- CONSIGNE
Recopiez en entier, sans rien changer, le texte ci-dessous sur le personnage de Driver dans le film Drive.

Driver est également un personnage-type du western de par sa personnalité et ses motivations : intègre, mû par le désir de vengeance et de rendre justice lui-même (dans Drive, il s’agit de venger la mort de Standard Gabriel, le mari de la femme à laquelle Driver s’attache), il est poussé par une volonté incorruptible dans le respect de la morale et du droit, même si cela signifie une légitimisation de la haine, de la vengeance et la violence. Comme dans certains westerns, ceux d’Anthony Mann par exemple, on peut aller jusqu’à établir un parallèle avec la tragédie grecque : Driver est possédé par ses passions, ici la vengeance, et conduit par un destin qui le dépasse, transformant l’homme ordinaire en héros. La chanson-phare du film, interprétée par le groupe des années 1980 College, le dit clairement : « A real human being, and a real hero »… Les sentiments du héros westernien, notamment dans les westerns spaghetti de Sergio Leone, sont retranscrits à l’écran par des plans serrés sur les yeux ou la bouche du personnage ; dans Drive, en plus de nombreux gros plans sur le visage de Driver, une allusion évidente est faite à ces inserts typiquement « Leoniens » dans les plans où l’on aperçoit les yeux de Driver se reflétant dans le rétroviseur central du véhicule qu’il conduit.

Entrées de pointage de mots et d'éléments:

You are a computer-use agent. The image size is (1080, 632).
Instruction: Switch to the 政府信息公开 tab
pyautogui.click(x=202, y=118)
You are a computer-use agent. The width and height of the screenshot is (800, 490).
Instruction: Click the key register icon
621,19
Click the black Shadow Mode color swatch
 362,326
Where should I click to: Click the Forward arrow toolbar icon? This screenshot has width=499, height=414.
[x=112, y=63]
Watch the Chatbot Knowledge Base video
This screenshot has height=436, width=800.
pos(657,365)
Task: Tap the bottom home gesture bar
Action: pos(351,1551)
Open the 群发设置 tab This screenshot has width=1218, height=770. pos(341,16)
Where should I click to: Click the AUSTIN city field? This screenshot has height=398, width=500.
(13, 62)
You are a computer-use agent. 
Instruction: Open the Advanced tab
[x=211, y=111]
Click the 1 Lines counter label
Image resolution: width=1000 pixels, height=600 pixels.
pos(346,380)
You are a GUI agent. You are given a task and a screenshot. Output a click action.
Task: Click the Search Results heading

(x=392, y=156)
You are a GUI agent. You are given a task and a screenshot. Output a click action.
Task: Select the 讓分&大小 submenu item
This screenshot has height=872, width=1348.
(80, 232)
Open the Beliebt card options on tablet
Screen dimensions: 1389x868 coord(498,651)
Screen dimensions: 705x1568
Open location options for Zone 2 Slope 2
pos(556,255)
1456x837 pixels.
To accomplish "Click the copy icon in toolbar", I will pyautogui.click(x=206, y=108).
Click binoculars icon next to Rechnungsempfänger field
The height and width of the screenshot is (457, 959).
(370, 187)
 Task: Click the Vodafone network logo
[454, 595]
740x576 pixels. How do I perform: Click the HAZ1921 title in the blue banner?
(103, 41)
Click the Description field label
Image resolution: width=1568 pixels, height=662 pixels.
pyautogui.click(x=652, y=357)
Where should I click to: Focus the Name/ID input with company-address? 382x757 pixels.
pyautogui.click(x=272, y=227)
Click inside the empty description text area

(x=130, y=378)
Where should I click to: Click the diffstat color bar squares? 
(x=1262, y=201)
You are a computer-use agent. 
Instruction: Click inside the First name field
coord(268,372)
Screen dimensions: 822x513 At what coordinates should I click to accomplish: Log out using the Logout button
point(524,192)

- RÉPONSE ATTENDUE
Driver est également un personnage-type du western de par sa personnalité et ses motivations : intègre, mû par le désir de vengeance et de rendre justice lui-même (dans Drive, il s’agit de venger la mort de Standard Gabriel, le mari de la femme à laquelle Driver s’attache), il est poussé par une volonté incorruptible dans le respect de la morale et du droit, même si cela signifie une légitimisation de la haine, de la vengeance et la violence. Comme dans certains westerns, ceux d’Anthony Mann par exemple, on peut aller jusqu’à établir un parallèle avec la tragédie grecque : Driver est possédé par ses passions, ici la vengeance, et conduit par un destin qui le dépasse, transformant l’homme ordinaire en héros. La chanson-phare du film, interprétée par le groupe des années 1980 College, le dit clairement : « A real human being, and a real hero »… Les sentiments du héros westernien, notamment dans les westerns spaghetti de Sergio Leone, sont retranscrits à l’écran par des plans serrés sur les yeux ou la bouche du personnage ; dans Drive, en plus de nombreux gros plans sur le visage de Driver, une allusion évidente est faite à ces inserts typiquement « Leoniens » dans les plans où l’on aperçoit les yeux de Driver se reflétant dans le rétroviseur central du véhicule qu’il conduit.